● Apply what you read:
A – Reproduce the passage of the wireless plant communications article from "In part, the" to "caution is understandable." word for word.
B – Continue the article on wireless plant and factory communications past its last sentence.

== Source extract ==

Production managers quite rightly insist on high equipment reliability and availability. But while many believe this rules out wireless plant and factory communications, Brian Tinham finds that concerns are largely unfounded
Wireless instrumentation and control equipment has, for several years, been promising industry everything from cost savings on automation system extensions to hitherto infeasible product quality and efficiency gains. Salespeople given to hyperbole have even suggested that safety and reliability might be improved. So why have so few factories and process plants adopted the technology?
In part, the reason is nothing more sinister than a reluctance to break with accepted custom and practice. Hence, few have been taken the plunge, so there's little experience and you're into catch 22. But it's also about confidence in the robustness of wireless, as opposed to physically wired plant comms. And, while there is little justification for that stance – certainly, if wireless is being considered only for monitoring – caution is understandable.

===
== Information supplied ==

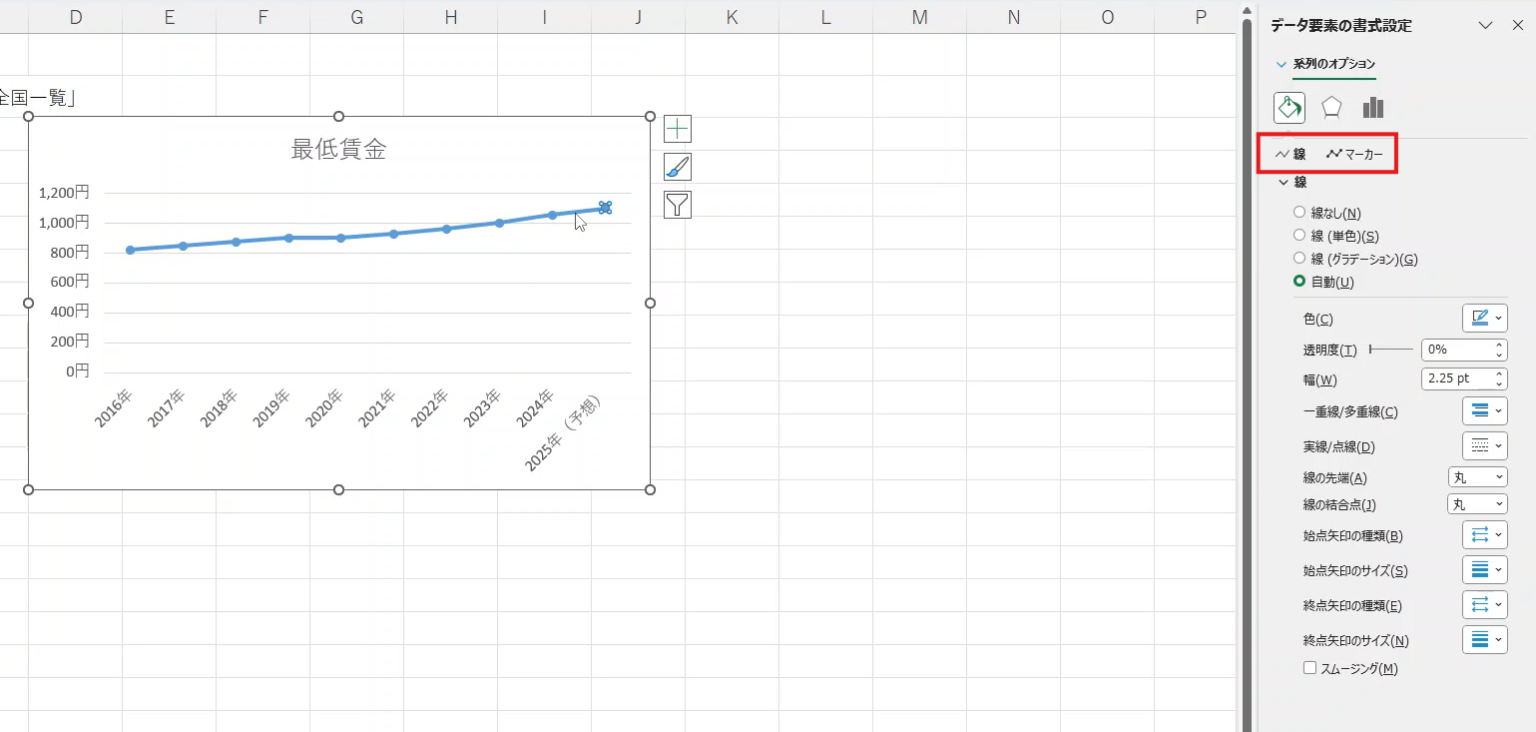The image size is (1536, 732).
Task: Open the 色 color picker dropdown
Action: 1484,319
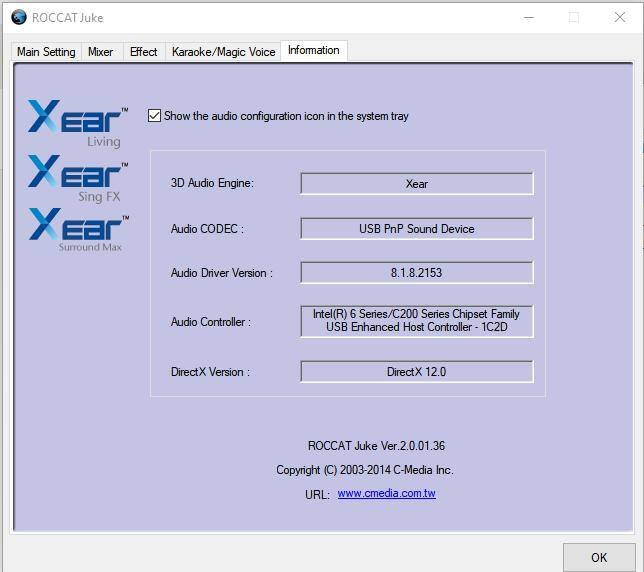Close the ROCCAT Juke window
Viewport: 644px width, 572px height.
click(620, 17)
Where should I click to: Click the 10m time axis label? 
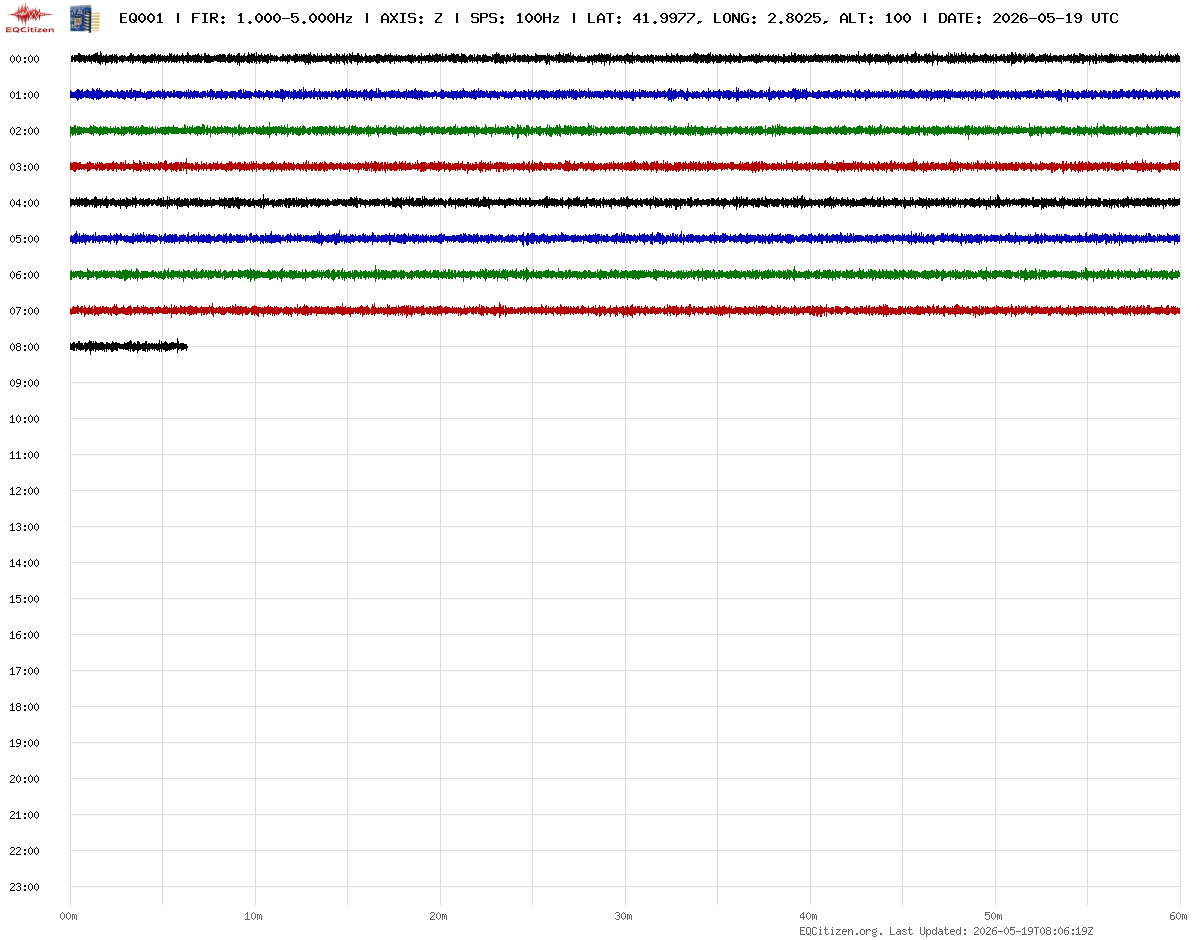[x=253, y=916]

===

● Responses for each task:
A –
In part, the reason is nothing more sinister than a reluctance to break with accepted custom and practice. Hence, few have been taken the plunge, so there's little experience and you're into catch 22. But it's also about confidence in the robustness of wireless, as opposed to physically wired plant comms. And, while there is little justification for that stance – certainly, if wireless is being considered only for monitoring – caution is understandable.

B –
Nevertheless, as Honeywell Process Solutions wireless business manager Diederik Mols asserts, for many plants the pressure is on to improve operational metrics. And that's a real challenge. "With hard-wired technology, there's a limit to what you can do, unless you're prepared to spend a lot of money," he says. "Today, in the office we're used to wireless solutions, with instant access to real-time data, and we need that in the industrial environment."
Catastrophic failure
Mols speaks of an unnamed onshore plant, which installed vibration monitoring on critical remote sea water cooling pumps but, because wiring costs were prohibitive, didn't connect it to the plant management system. "Because readings were taken every two weeks, a pump imbalance was picked up too late, which led to the equipment failing beyond repair. The replacement took months to arrive and, as a result of the downtime, they lost 20% of their capacity – which was huge money."
His point: wireless leads to a very different cost-benefit analysis for real-time data collection capable of preventing such catastrophic failures. Indeed, Mols and others claim a 50-70% cost saving, compared with wired installations (not only in terms of the physical infrastructure and engineering work, but also drawings, documentation, etc), and even greater time savings – making hitherto unjustifiable plant installations entirely viable.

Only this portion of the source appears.